Start of Block

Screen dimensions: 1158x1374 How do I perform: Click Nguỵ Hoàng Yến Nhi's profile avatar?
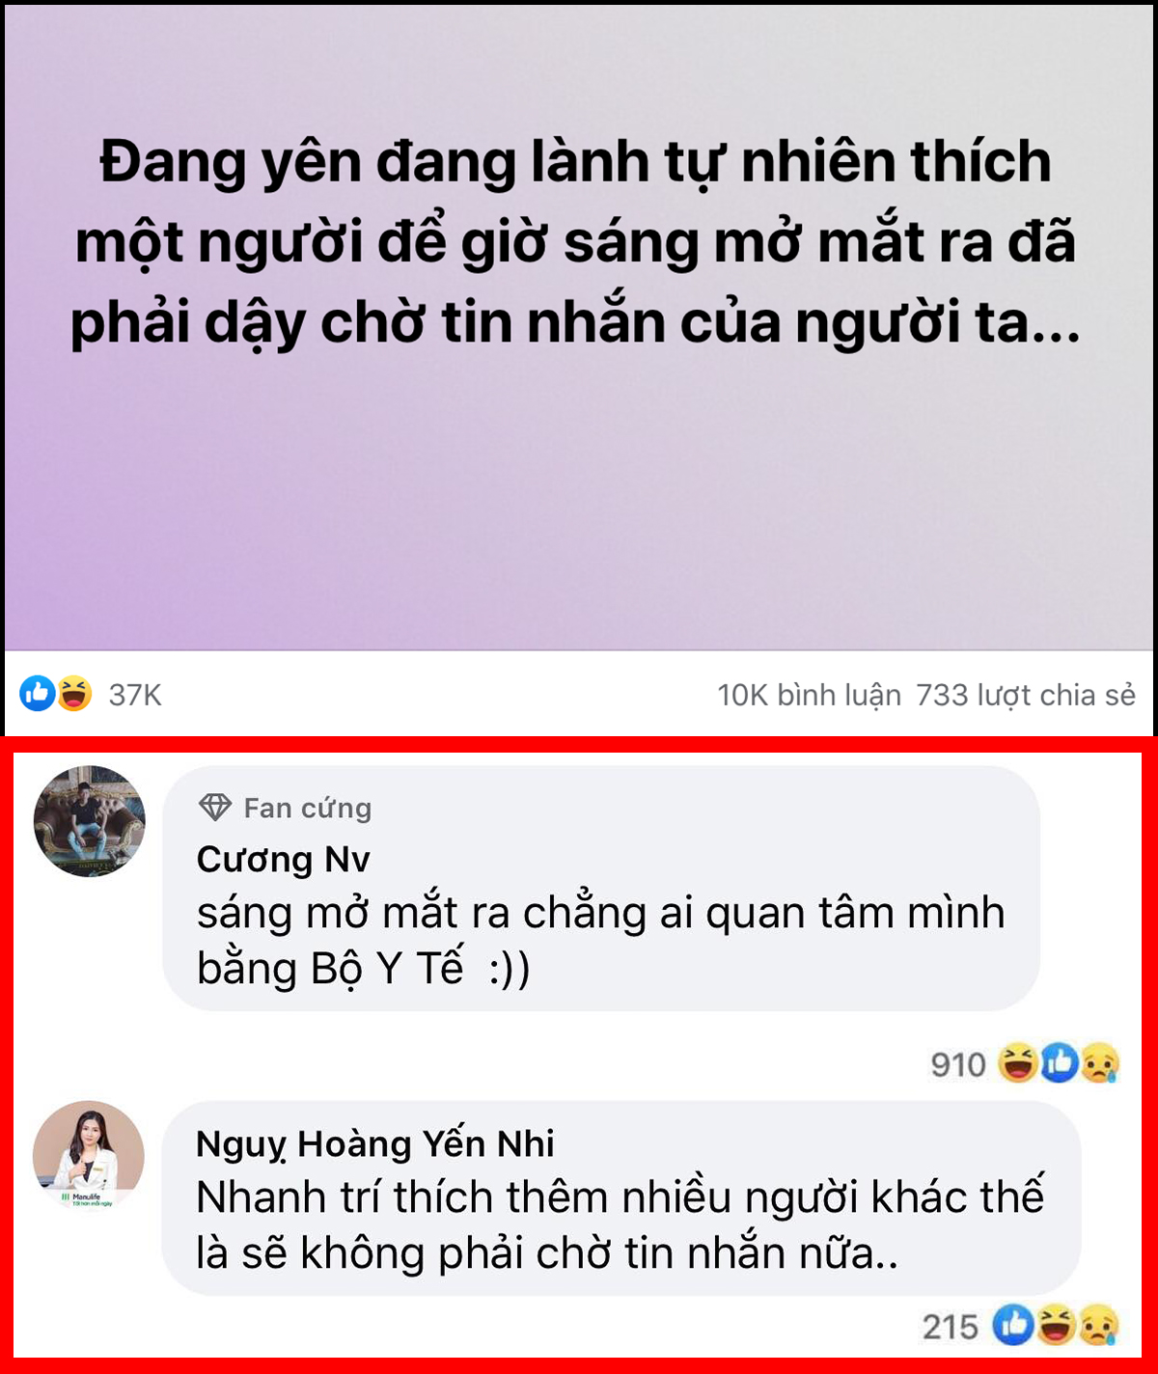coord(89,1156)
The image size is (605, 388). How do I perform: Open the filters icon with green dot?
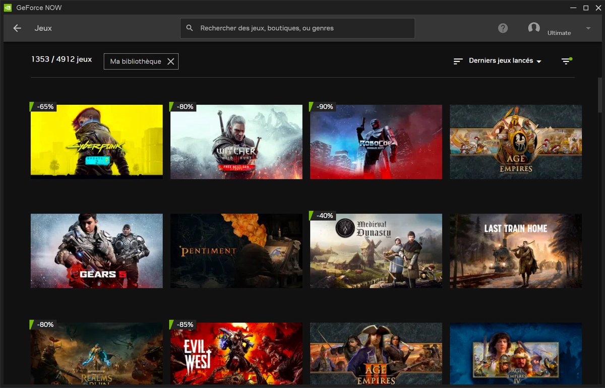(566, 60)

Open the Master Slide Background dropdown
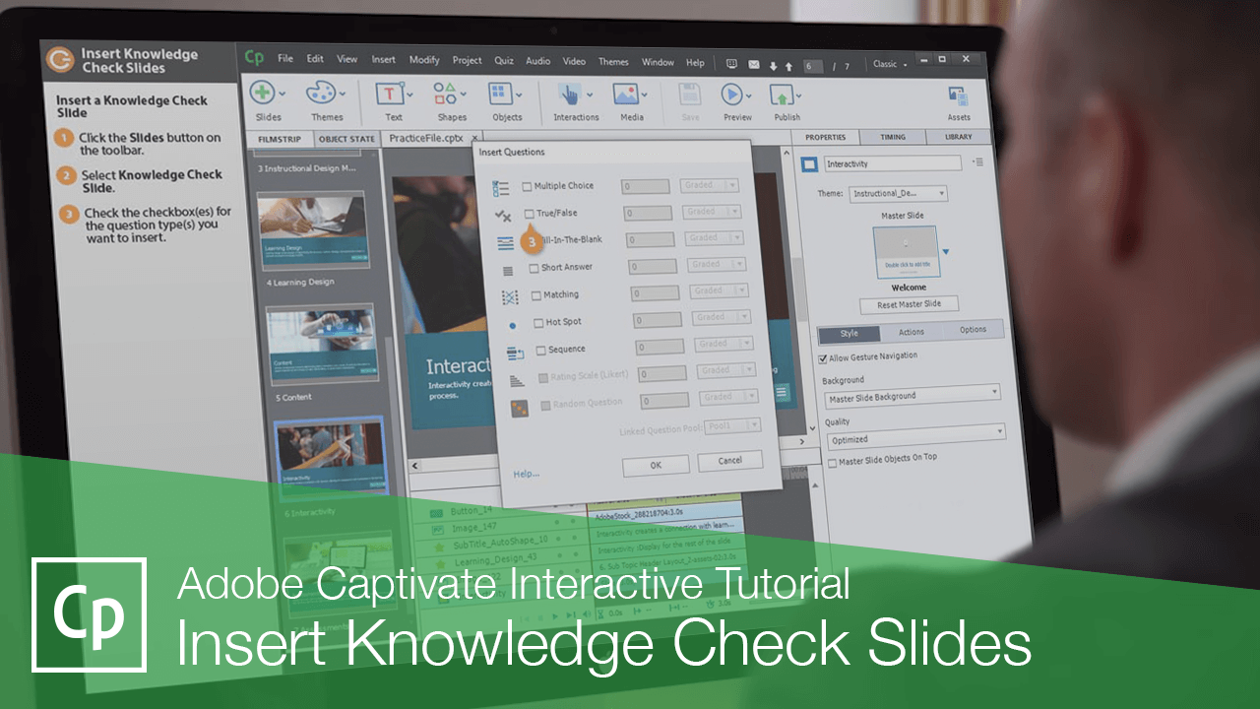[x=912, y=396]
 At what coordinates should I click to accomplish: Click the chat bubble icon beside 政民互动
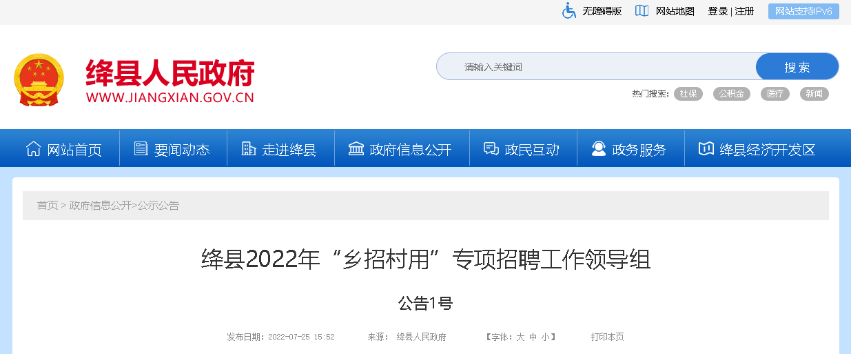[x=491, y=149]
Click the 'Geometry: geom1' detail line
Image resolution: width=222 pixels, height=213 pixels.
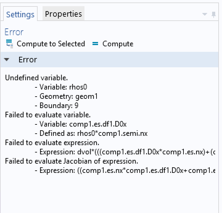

End of Block

Your objective:
Please ensure that the data above is repeated exactly, with no pictures in the copy.

Exercise solution:
Screen dimensions: 1158x1374 How do I perform: Click Nguỵ Hoàng Yến Nhi's profile avatar?
coord(89,1156)
The image size is (605, 388). How do I perform: Open the filters icon with green dot?
(566, 60)

Open the Master Slide Background dropdown
[x=912, y=396]
 At what coordinates should I click to accomplish: Click the chat bubble icon beside 政民互动
[x=491, y=149]
Click the 'Geometry: geom1' detail line
Image resolution: width=222 pixels, height=213 pixels.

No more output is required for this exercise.